Undeniably, some of this growth has been at the expense of National, following a similar pattern to the 1999 and 2002 elections. Deservedly so due to the brilliant fronting of Act by David Seymour and the miserable catastrophe of National which squandered its position as the largest opposition party in New Zealand political history from 2017 to 2020.

I believe Act’s cap in support is around 15% of the electorate. Despite their incredibly popular leader (who outperforms National’s leader in preferred Prime Minister polls), I don’t think Act will become more popular than National in the 2023 election or in any mainstream poll, but being an effective opposition party will continue to expand Act’s support. That growth will hold, increasing their number of MPs in 2023.

Labour

Despite being the most incompetent government I can recall in my entire life, Jacinda Ardern’s unfathomable star power, dominance of the ‘Podium of Truth’ and ability to paralyse the economy (as opposed to implementing any of their actual policies) almost guarantees Labour will coast through to a third term.

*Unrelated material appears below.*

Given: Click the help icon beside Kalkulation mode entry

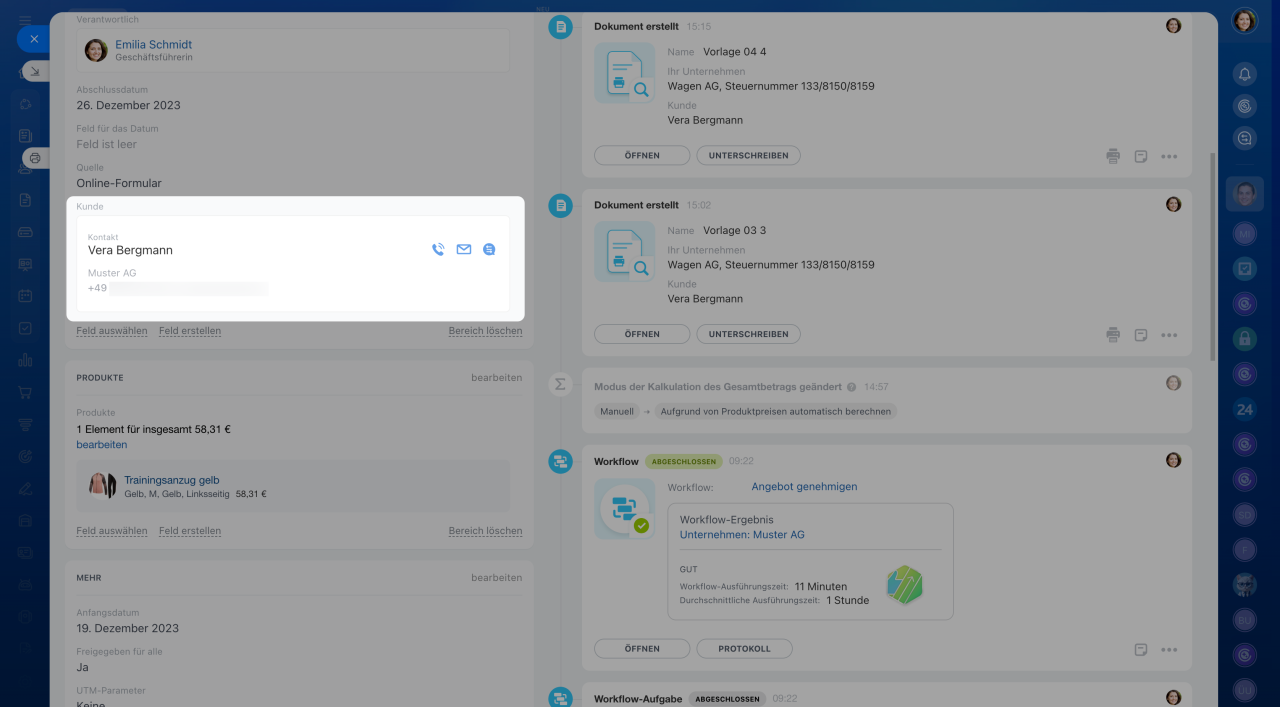Looking at the screenshot, I should tap(852, 387).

As Act’s star grew brighter and National stabilised in the late 20s, I dared hope New Zealand may have its first two-term government since 1990, but the arrival of the Delta variant and the subsequent shutdown of the country has dashed those hopes.

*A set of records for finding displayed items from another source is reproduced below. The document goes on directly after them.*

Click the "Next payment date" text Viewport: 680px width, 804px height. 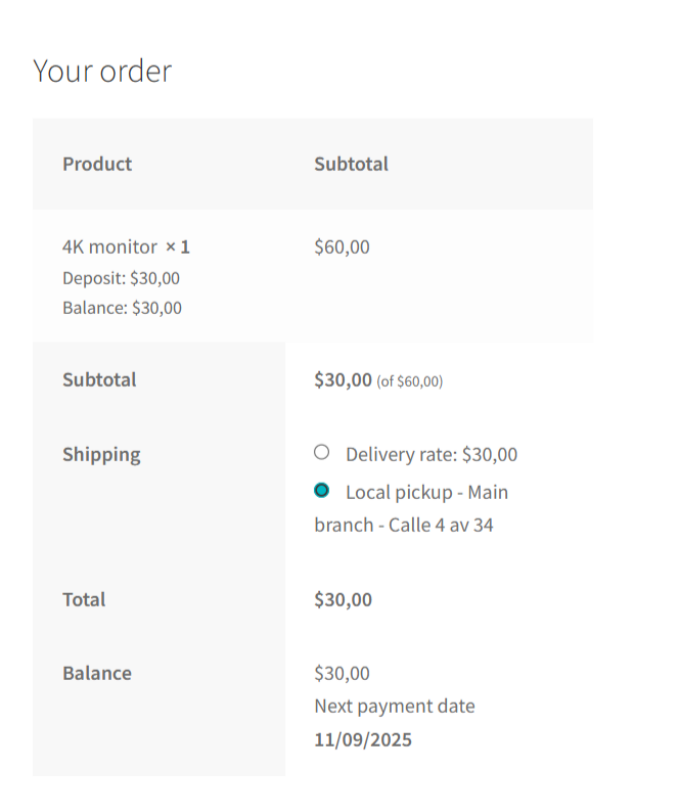394,706
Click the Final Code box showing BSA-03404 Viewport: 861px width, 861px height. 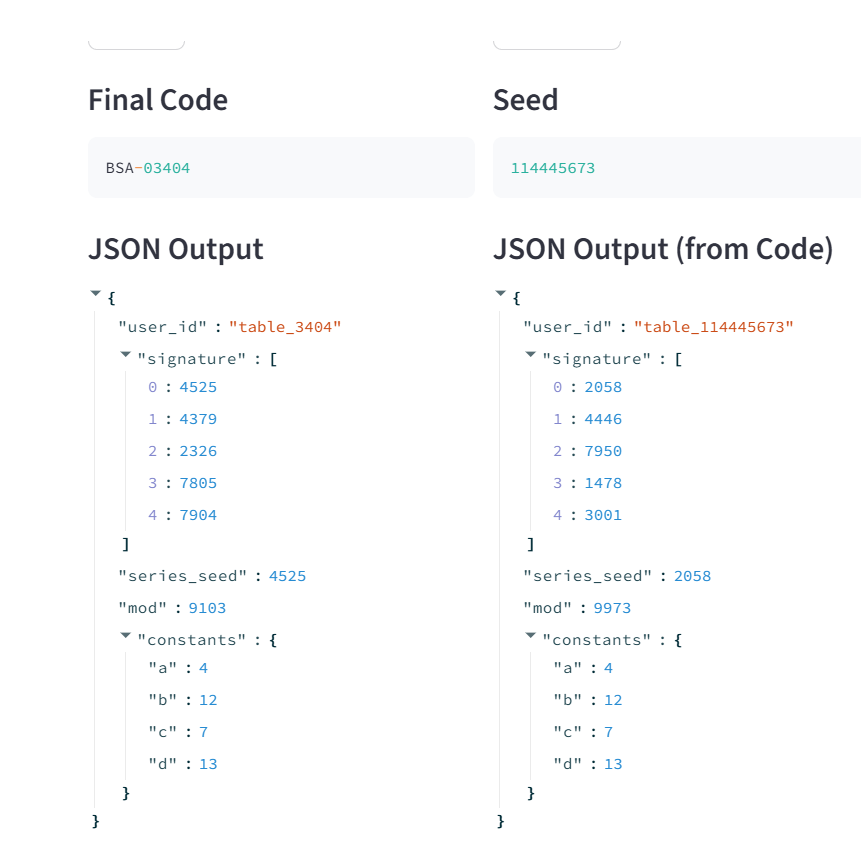click(280, 168)
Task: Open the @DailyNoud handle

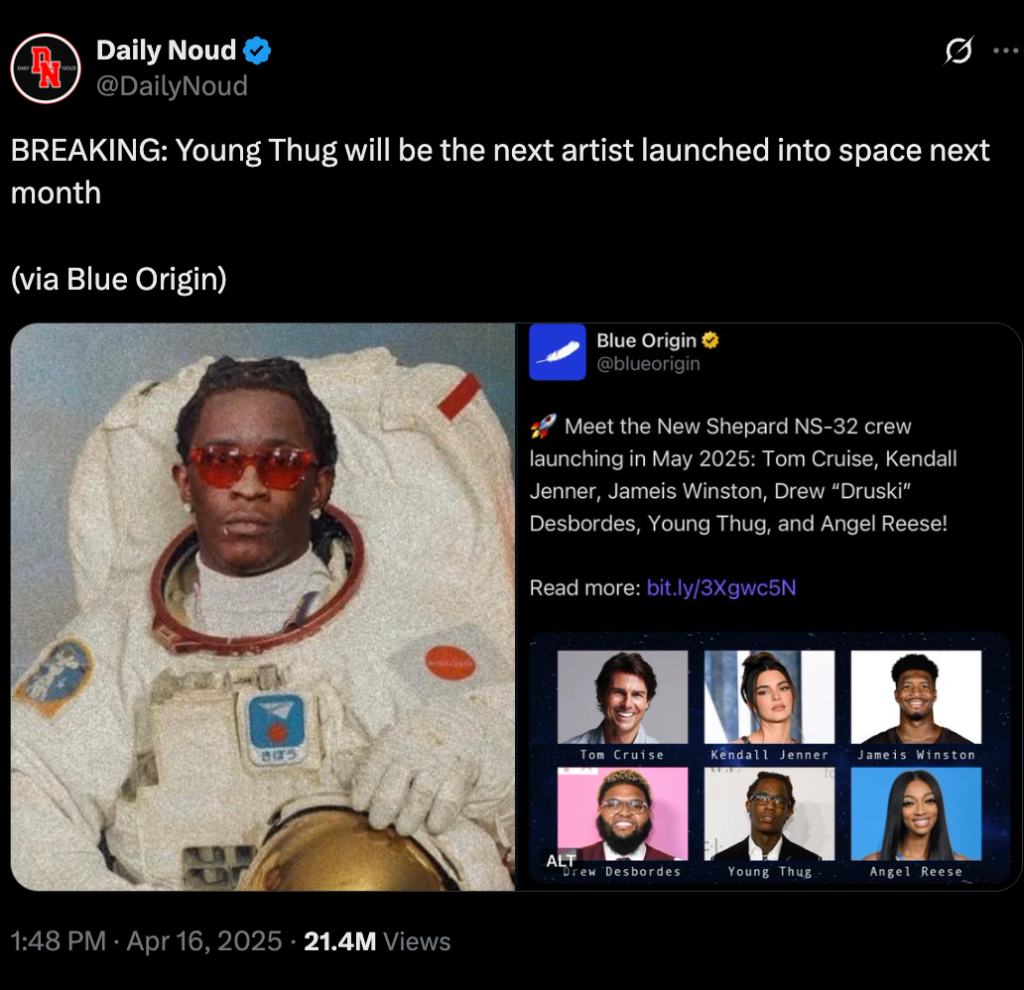Action: tap(172, 86)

Labour’s support and the combined support of Labour/Greens has returned to the upward trajectory of 2020. It should be sufficient to minimise the impact of any softening in support from late next year.

National

I don’t like predicting leadership spills. It becomes self-fulfilling when the mainstream media make these predictions. Given virtually every parliamentary party leader eventually gets rolled, if you predict the demise of a leader long enough, you’ll be right.

Unfortunately, even I think Judith Collins’s leadership is on its last legs which is a pity. There has been a dearth of major political polls in recent months with just one Reid Research poll and no Colmar Brunton polls since May 2021. However, today’s Curia poll marks the third result at 25% or lower since a UMR poll in July. National hasn’t dropped lower than 27% in Colmar Brunton or Reid Research but I suspect if the party’s polling fails to recover from the 28.7% recorded in the Reid Research poll of August 1, someone in National’s caucus will begin running the numbers on a challenge.

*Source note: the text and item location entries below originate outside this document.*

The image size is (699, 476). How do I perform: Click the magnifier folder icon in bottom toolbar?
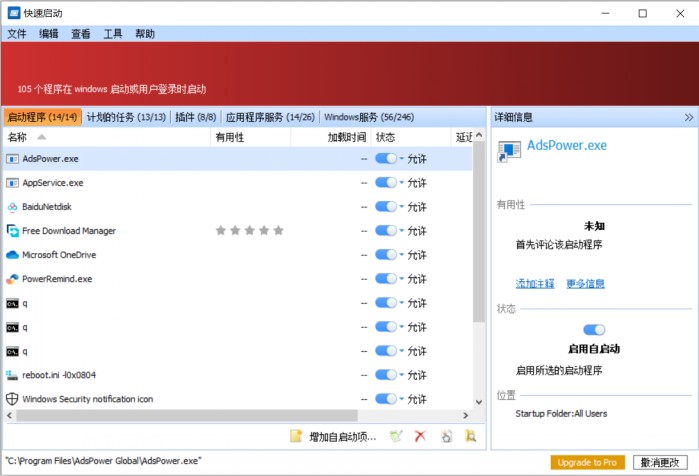pos(470,436)
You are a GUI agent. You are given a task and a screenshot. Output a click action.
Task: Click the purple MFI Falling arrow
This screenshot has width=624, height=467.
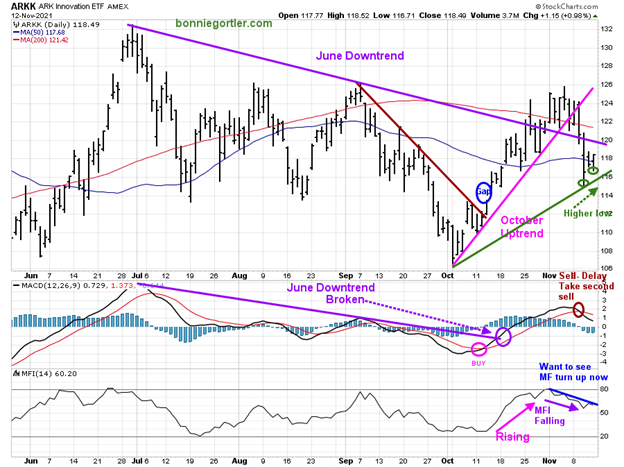click(x=566, y=404)
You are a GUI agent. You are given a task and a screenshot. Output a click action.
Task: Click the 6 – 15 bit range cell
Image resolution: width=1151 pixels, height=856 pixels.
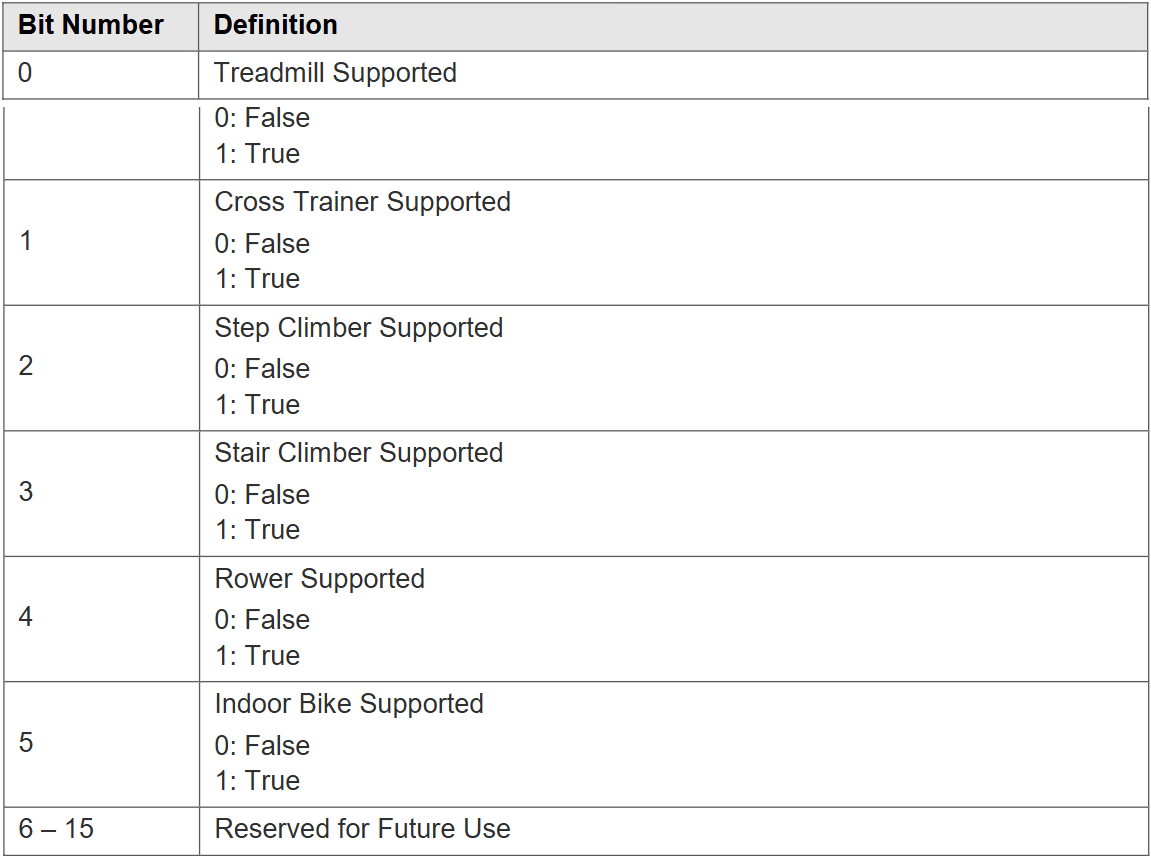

Whether that person is suitable and capable of bringing National’s support back is a completely different issue. That didn’t stop Todd Muller getting the leadership for two months. Former leader Simon Bridges is still one of the names mentioned most often which clearly illustrates National’s problem. I also struggle to think of anyone more suited than either Collins or Bridges at this time.

New Zealand

As Delta continues to fuel the public appetite for maintaining an impregnable ‘Fortress New Zealand,’ Labour’s hold on the government benches will also appear inviolable. National could elect its fourth leader within twelve months, Act could inspire confidence in more voters that they are the genuine leaders of the opposition but little will make a dent in Labour’s vote as long as New Zealanders remain terrified of Delta.

Stephen Berry is a former Act candidate and Auckland Mayoral candidate. The libertarian political commentator retired as a politician in July 2020 and now hosts the Mr Berry Mr Berry Show on Youtube.